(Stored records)

○ ○ ○ ○ ○ ○ ○

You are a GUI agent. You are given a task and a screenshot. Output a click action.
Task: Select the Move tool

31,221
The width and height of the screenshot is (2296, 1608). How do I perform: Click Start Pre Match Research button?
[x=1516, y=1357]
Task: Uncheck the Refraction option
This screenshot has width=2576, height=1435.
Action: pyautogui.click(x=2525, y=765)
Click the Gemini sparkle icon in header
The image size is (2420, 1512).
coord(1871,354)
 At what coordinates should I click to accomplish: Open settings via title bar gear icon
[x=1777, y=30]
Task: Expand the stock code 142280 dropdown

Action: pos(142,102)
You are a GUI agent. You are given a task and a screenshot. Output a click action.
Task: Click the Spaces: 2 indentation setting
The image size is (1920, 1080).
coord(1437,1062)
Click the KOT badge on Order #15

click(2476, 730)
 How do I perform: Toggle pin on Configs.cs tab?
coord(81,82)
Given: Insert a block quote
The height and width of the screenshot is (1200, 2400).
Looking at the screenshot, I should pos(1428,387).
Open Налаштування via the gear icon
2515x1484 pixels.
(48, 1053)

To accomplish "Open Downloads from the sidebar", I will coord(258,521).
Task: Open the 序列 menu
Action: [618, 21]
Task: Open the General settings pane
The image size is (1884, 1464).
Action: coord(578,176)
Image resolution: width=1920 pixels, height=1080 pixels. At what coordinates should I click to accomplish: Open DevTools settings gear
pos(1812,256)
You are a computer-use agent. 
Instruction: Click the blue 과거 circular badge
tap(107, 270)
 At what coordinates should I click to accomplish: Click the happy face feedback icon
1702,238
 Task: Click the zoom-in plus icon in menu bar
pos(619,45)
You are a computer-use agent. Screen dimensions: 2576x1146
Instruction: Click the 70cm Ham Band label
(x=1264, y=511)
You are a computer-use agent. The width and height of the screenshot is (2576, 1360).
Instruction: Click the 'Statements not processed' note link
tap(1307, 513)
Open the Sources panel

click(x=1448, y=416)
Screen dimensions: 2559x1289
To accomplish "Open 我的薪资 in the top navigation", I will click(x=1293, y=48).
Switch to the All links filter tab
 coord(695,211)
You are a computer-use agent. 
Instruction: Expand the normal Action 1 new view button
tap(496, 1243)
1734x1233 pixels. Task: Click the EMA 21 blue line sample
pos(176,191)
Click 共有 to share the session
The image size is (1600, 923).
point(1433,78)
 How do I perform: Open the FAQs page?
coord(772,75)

○ ○ ○ ○ ○ ○ ○

■ **Task details**
Repeat all of the records verbatim, leaving nothing out.

■ **Exercise output**
You are a GUI agent. You are given a task and a screenshot. Output a click action.
Task: Select the Move tool

31,221
The width and height of the screenshot is (2296, 1608). How do I perform: Click Start Pre Match Research button?
[x=1516, y=1357]
Task: Uncheck the Refraction option
This screenshot has width=2576, height=1435.
Action: pyautogui.click(x=2525, y=765)
Click the Gemini sparkle icon in header
The image size is (2420, 1512).
coord(1871,354)
 At what coordinates should I click to accomplish: Open settings via title bar gear icon
[x=1777, y=30]
Task: Expand the stock code 142280 dropdown

Action: pos(142,102)
You are a GUI agent. You are given a task and a screenshot. Output a click action.
Task: Click the Spaces: 2 indentation setting
The image size is (1920, 1080).
coord(1437,1062)
Click the KOT badge on Order #15

click(2476, 730)
 How do I perform: Toggle pin on Configs.cs tab?
coord(81,82)
Given: Insert a block quote
The height and width of the screenshot is (1200, 2400).
Looking at the screenshot, I should pos(1428,387).
Open Налаштування via the gear icon
2515x1484 pixels.
(48, 1053)

To accomplish "Open Downloads from the sidebar", I will coord(258,521).
Task: Open the 序列 menu
Action: [618, 21]
Task: Open the General settings pane
The image size is (1884, 1464).
Action: coord(578,176)
Image resolution: width=1920 pixels, height=1080 pixels. At what coordinates should I click to accomplish: Open DevTools settings gear
pos(1812,256)
You are a computer-use agent. 
Instruction: Click the blue 과거 circular badge
tap(107, 270)
 At what coordinates should I click to accomplish: Click the happy face feedback icon
1702,238
 Task: Click the zoom-in plus icon in menu bar
pos(619,45)
You are a computer-use agent. Screen dimensions: 2576x1146
Instruction: Click the 70cm Ham Band label
(x=1264, y=511)
You are a computer-use agent. The width and height of the screenshot is (2576, 1360).
Instruction: Click the 'Statements not processed' note link
tap(1307, 513)
Open the Sources panel

click(x=1448, y=416)
Screen dimensions: 2559x1289
To accomplish "Open 我的薪资 in the top navigation", I will click(x=1293, y=48).
Switch to the All links filter tab
 coord(695,211)
You are a computer-use agent. 
Instruction: Expand the normal Action 1 new view button
tap(496, 1243)
1734x1233 pixels. Task: Click the EMA 21 blue line sample
pos(176,191)
Click 共有 to share the session
The image size is (1600, 923).
point(1433,78)
 How do I perform: Open the FAQs page?
coord(772,75)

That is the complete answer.